** Opening Given data block **

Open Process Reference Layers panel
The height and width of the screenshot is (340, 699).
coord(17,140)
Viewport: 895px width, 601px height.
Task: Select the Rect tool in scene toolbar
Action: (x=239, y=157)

** Closing Given data block **

#### [Required work]
Produce the whole listing again, exactly as it reads above.

#### [Answer to this problem]
Open Process Reference Layers panel
The height and width of the screenshot is (340, 699).
coord(17,140)
Viewport: 895px width, 601px height.
Task: Select the Rect tool in scene toolbar
Action: (x=239, y=157)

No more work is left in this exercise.